I woke up this morning and knew something was wrong. Not like a comet heading to Earth to wipe everything out, 'wrong'. Just that feeling you sometimes get when you can't focus to get anything done, and thoughts run amuck,...Worried!... about something. But What!?
Apparently, the word worried, generally means you are focused on something negative, usually from the past, obsessing that it may happen again in the future,..and therefore not really paying attention to the present. It makes you walk in circles, forgetting why you came into a room, messing up the task you think you want to get done, all the while realizing, your mind is buzzing with some anxiety you just can't seem to get under control.
This is when I either meditate, or just go out to my garden and start watering things. Today, I felt activity would help. So, I slipped on my gardening sandals, (you know, the beat up, dirty and comfy ones) picked up the hose and dragged it out methodically to avoid the inevitable kinks and snags.
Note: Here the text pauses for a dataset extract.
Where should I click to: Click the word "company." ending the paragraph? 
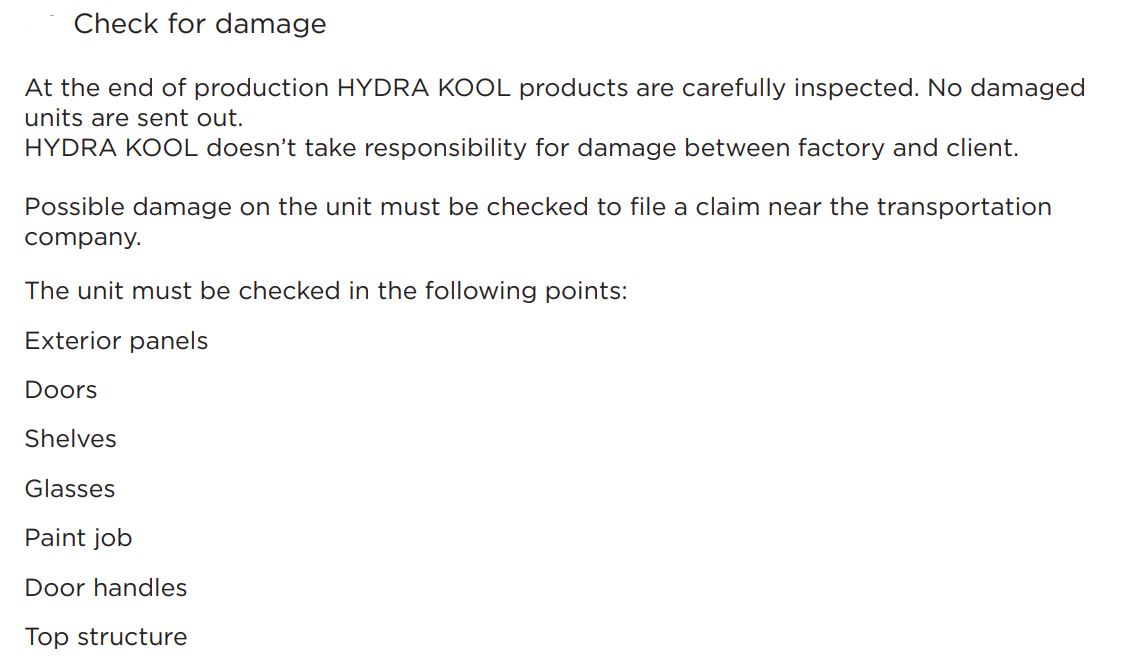point(82,237)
Unfortunately, it quickly became obvious that not a single one of my herbs, or veggies needed any water. Nothing needed pruning or picking either. Damn! My frustration elevated at my continued sense of task failure.
I stalked back to turn off the water, dragging my feet, and of course, a small pebble slipped between the sole of my right foot and the inner sandal, just as I stepped down. Ouch! It stopped my progress and I stood there balancing on my left foot while unsuccessfully trying to shake the offending stone out of my right sandal. This went on longer than it should have due to my mounting irritation, and I am sure it was very entertaining to my neighbors as well. I finally dropped the hose from my hands and squatted down to pull the pebble from my sandal.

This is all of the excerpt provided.